The most common subtype of anxiety disorders, generalized anxiety disorder (GAD), is defined by continuous patterns of worrying, tension, anxiety, mindfulness and emotion regulation difficulties. Memory and cognitive dysfunction also usually occur in constant GAD symptoms that lead to dysregulations in social, personal and educational performance. The highest prevalence of GAD is in middle-aged people, and patients suffering GAD symptoms have higher health costs by 64% compared with those without GAD, and comorbid GAD conditions have complicating and costly effects on over half of all mental and medical situations [2]. Furthermore, investigations of various subtypes of anxiety disorders in two studies showed no significant relationship between BMI and GAD, unlike specific phobia, panic disorders and social phobia [15, 16]. In contrast, other studies showed a positive significant association between these two conditions [8, 17]. In other words, previous investigations have almost consistently reported an association between an increased rate of inflammation in anxiety [18,19,20] and GAD [21]. Accordingly, insight into the mediating factors in the onset and recurrence of the inflammatory response can help to achieve novel treatments for alleviating the risk of GAD. Among adipose depot sites, visceral adipose tissue (VAT) with a pathogenic fat depot [21] secretes higher concentrations of inflammatory cytokines. Cannavale, C. N et al. demonstrated that central obesity via systemic inflammatory markers was linked to negative effects on behavioral and neuroelectric markers of attentional inhibitory control [22]. Indeed, it has been reported that structural and functional defects of the brain are induced by VAT [23]. Accordingly, the role of VAT may be recognized as an important factor in the development of GAD.

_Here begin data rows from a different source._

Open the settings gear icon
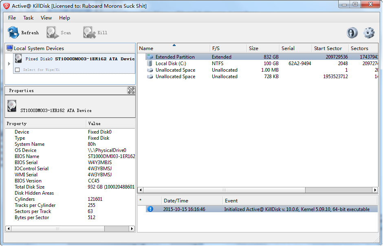Screen dimensions: 383x246 [369, 33]
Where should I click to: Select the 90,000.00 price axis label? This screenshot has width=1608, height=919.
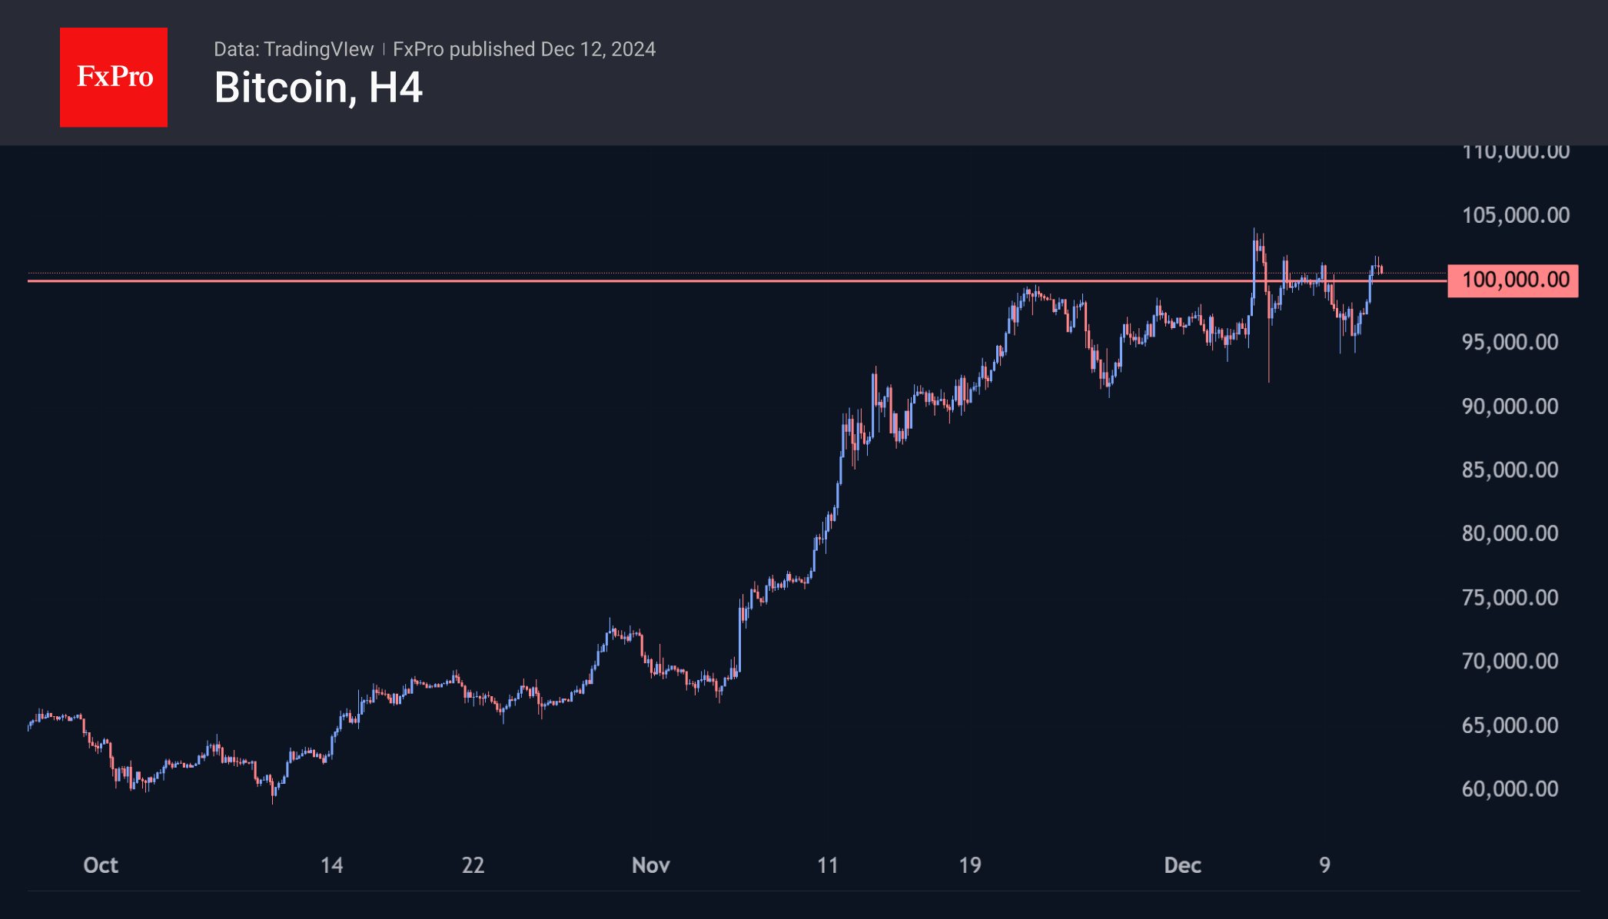tap(1510, 406)
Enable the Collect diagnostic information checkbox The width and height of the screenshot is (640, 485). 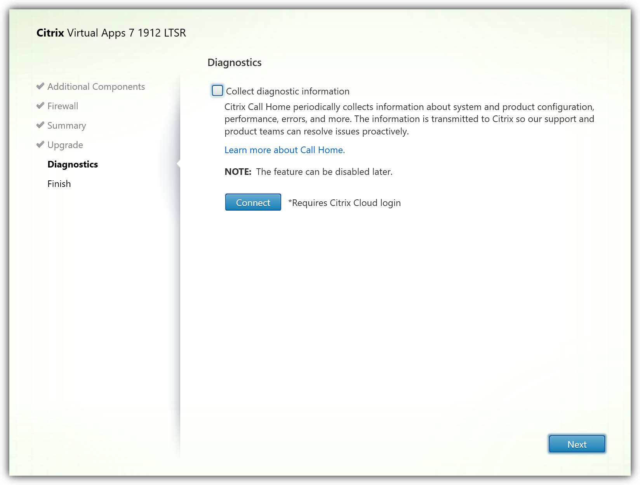pyautogui.click(x=217, y=91)
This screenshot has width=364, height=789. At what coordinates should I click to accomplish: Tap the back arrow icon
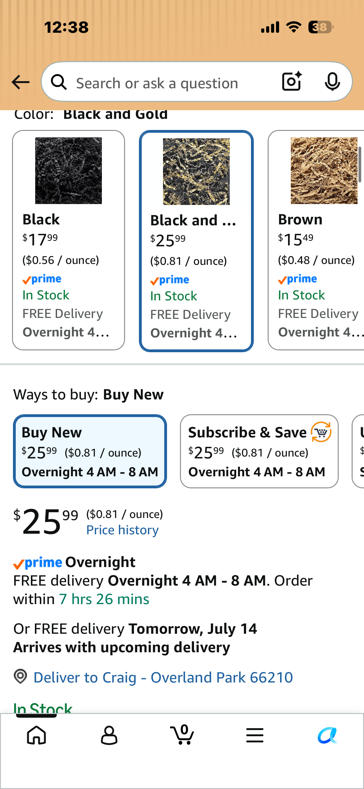[x=20, y=82]
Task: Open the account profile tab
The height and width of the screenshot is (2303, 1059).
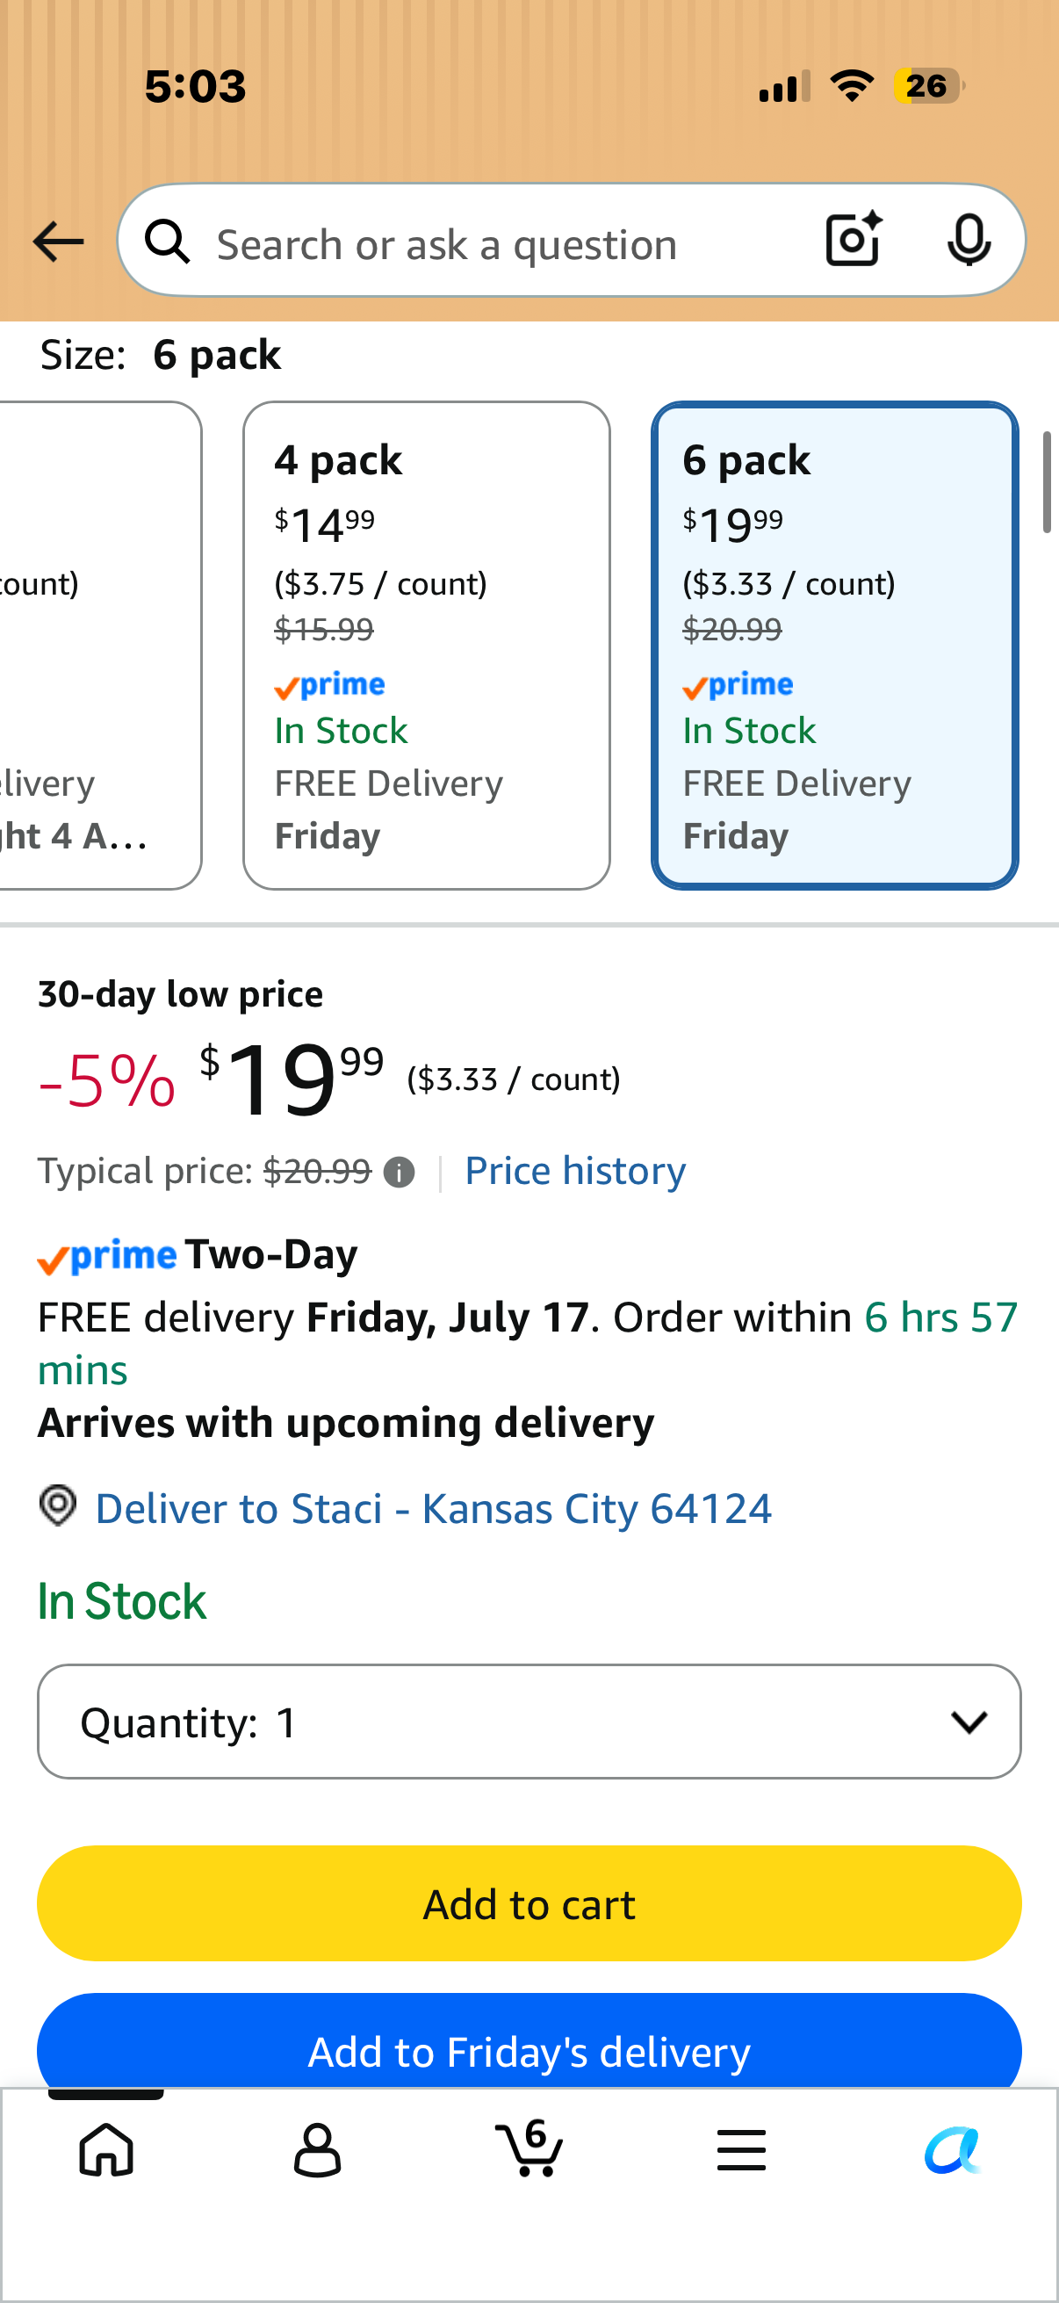Action: pyautogui.click(x=317, y=2149)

Taken together, due to the considerable health burden of GAD and the striking inconsistency in findings of the interrelationship between obesity and GAD, the current study provides a basis of investigation to identify the “visceral adiposity signature” in association with GAD patients.

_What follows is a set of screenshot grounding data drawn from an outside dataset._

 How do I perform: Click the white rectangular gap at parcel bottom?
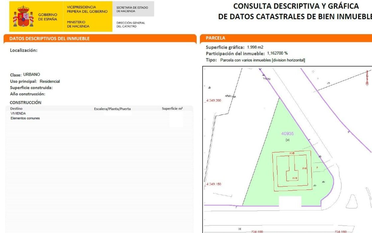click(x=290, y=201)
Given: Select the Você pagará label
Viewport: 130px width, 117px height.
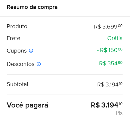Looking at the screenshot, I should 27,105.
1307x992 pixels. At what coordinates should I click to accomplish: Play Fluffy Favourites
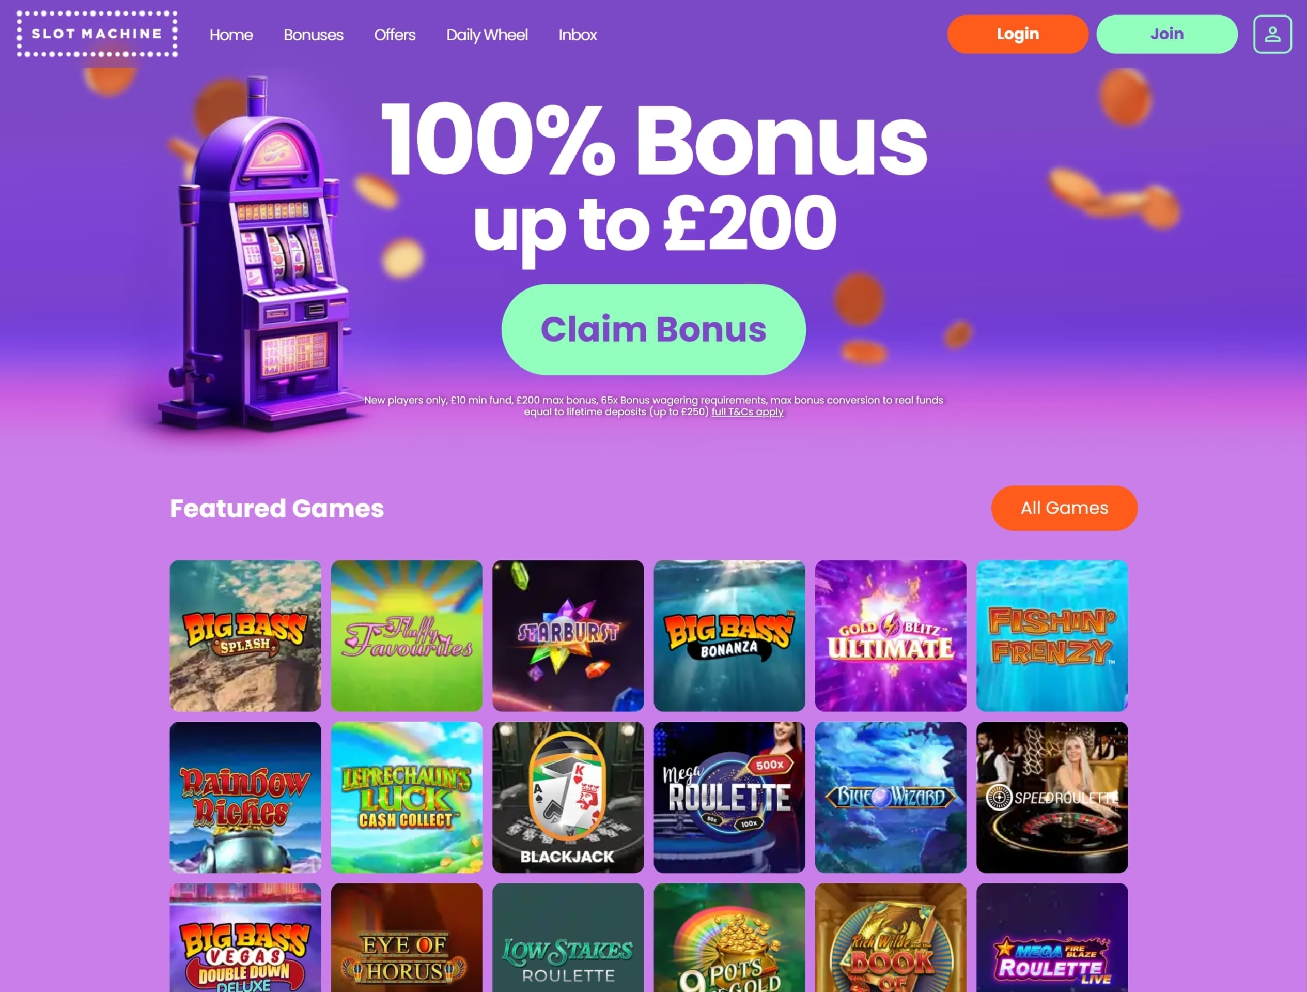coord(407,636)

In the current study, we used data from the Employees Health Cohort Study of Iran (EHCSIR), a cohort study designed to assess the risk factors for non-communicable diseases among Iranian public sector employees affiliated with the Ministry of Health and Medical Education. Among 4886 participants aged 18 years and older who were recruited from July 2017 to February 2020, 3889 participants with complete data were included in the present study. Written informed consent was obtained from all participants, and the Ethical Committee of IUMS approved the study (IR.IUMS.REC.1400.048).

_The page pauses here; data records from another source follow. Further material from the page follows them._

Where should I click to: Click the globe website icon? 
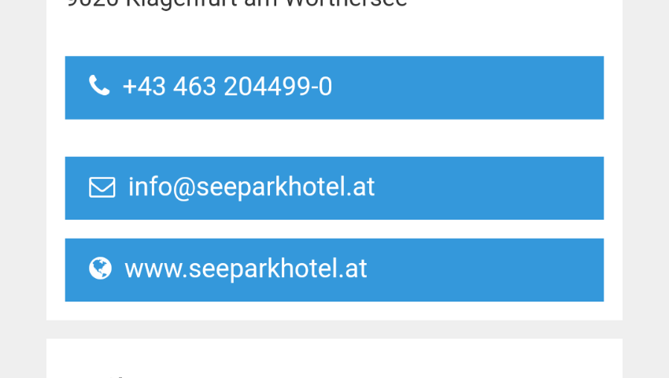pyautogui.click(x=100, y=269)
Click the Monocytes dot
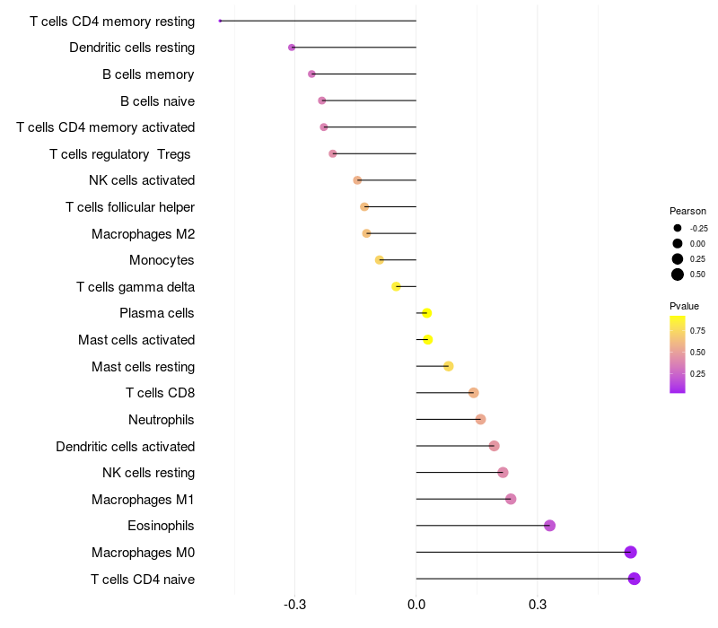Image resolution: width=718 pixels, height=628 pixels. click(x=379, y=260)
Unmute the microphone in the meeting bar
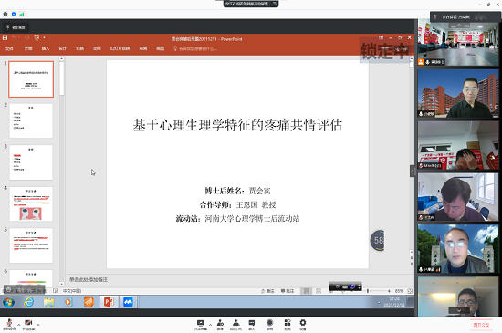Viewport: 502px width, 333px height. (9, 325)
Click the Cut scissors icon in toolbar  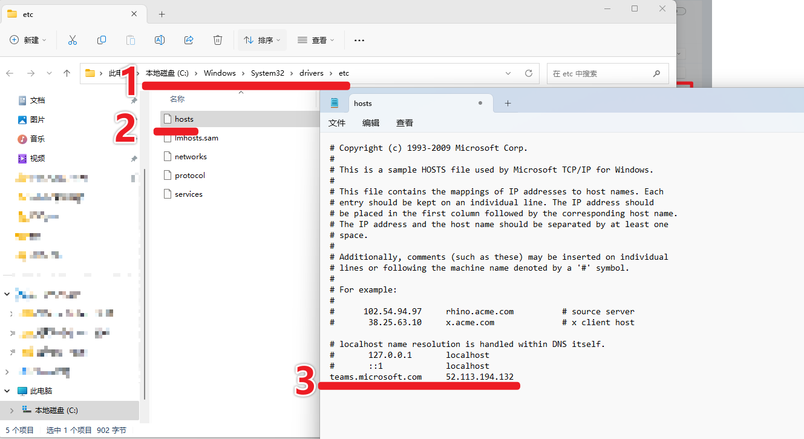pyautogui.click(x=73, y=40)
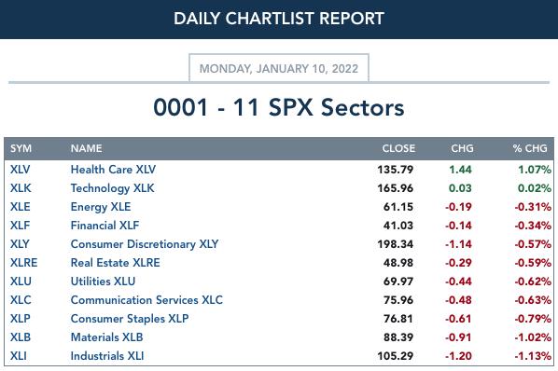Sort by the SYM column header
The width and height of the screenshot is (558, 371).
21,148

Generalized anxiety disorder assessment

The validated Persian version of Clinical interview CIDI (Composite International Diagnostic Interview) (2.1 CIDI based on DSM-IV) [24, 25] as a gold standard questionnaire for the diagnosis of mental disease according to the Diagnostic and Statistical Manual of Mental Disorders, 4th edition (DSM-IV) and International Classification of Diseases, 10th revision (ICD-10) criteria was used for all participants. The CIDI is an organized practical diagnostic interview with good reliability and validity that has been widely used in studies [26, 27]. Diagnosis of generalized anxiety disorder (GAD) by this questionnaire has been generated in life-time and 12-month periods. Trained psychologists managed CIDI interviews and considered persons in the GAD group if they reported symptoms related to excessive anxiety, which is difficult to regulate, along with clinical signs according to CIDI assessment criteria.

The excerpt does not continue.